• **Excerpt to read**

▼

Basketball Ireland has announced a new intended start date for their National Leagues
BASKETBALL Ireland has today criticised the 'unfair halting' on Thursday last of their National League programme, which was due to commence last weekend.
Basketball Ireland has also sought explanation and assurances from authorities in order that it can plan the launch of its season.
Two Limerick sides, Limerick Celtics and UL Eagles, are due to compete in the Division 1 South Conference of the Men's National League.
Two more Limerick sides, Limerick Sport Huskies and Limerick Celtics women's team, are due to play in the Women’s Division One South Conference of the Women's National League.
"Mixed messages and lack of firm commitments has led us to postpone the beginning of the season in order that our clubs can plan effectively," Basketball Ireland said in a statement issued today.
The Men’s National Competitions Committee (MNCC) has declared its intention to start the season on Saturday, January 9 and run a shortened season to March/April.
THE MNCC plan to commence with National Cup competitions, with the aim of maintaining the traditional Cup Final weekend in late January 'if at all possible'.
The Women’s National League Committee (WNLC) are meeting on Thursday and have indicated they’re also likely to confirm a start date of January 9.
In their statement, Basketball Ireland say they will look at the amended season structure in the coming weeks, including relegation and promotion options, along with taking on board the views of clubs and members.
The statement continued: "This is a decision made reluctantly, but in the interest of our players and clubs. Basketball Ireland will continue to support the national effort to fight the Covid-19 pandemic.

▲

• **Task details**
Pick up the article on Basketball Ireland's postponed National League season after its last sentence and continue writing it.

• **Data below**
▼

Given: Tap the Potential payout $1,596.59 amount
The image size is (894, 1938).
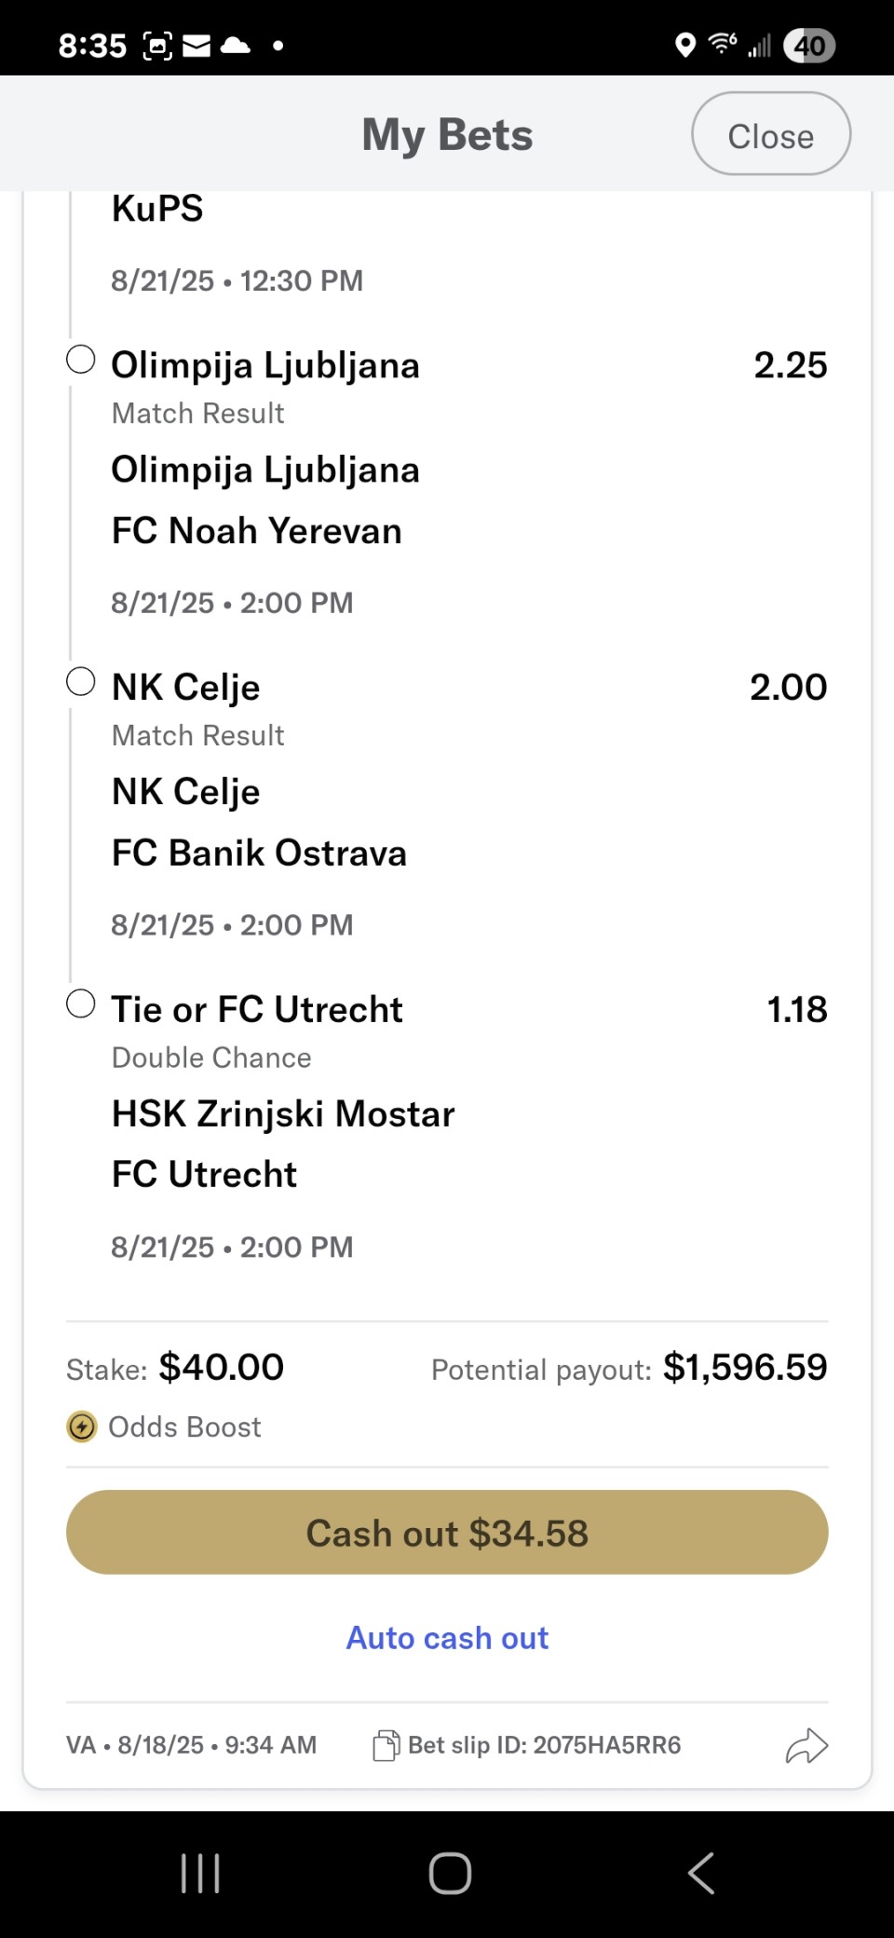Looking at the screenshot, I should [x=745, y=1368].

▲

• **Answer for the task**
"As the leading indoor team sport in Ireland we hope that, in turn, authorities will support us."
Basketball Ireland Chief Executive and Chair of the MNCC, Bernard O’Byrne, said: “As an organisation that has gone out of its way to comply with all guidelines and even to add further restrictions internally, I have to admit to being disappointed at the lack of information and consultation of the decision to halt our National Leagues.
"Our 51 National League teams across the country had spent a lot of money, time and effort in preparing for the season and all our protocols had been approved by the Sport Expert Group.
"We understand the pressure decision-makers are under, but communication is a basic necessity in these times and we feel very let down. The MNCC are taking this re-focussing initiative, which the WNLC have indicated they’re likely to follow too.
"We know this will not please everybody in the sport, but we feel that this is the best of several not-ideal options left to us. We ask everybody for their co-operation.”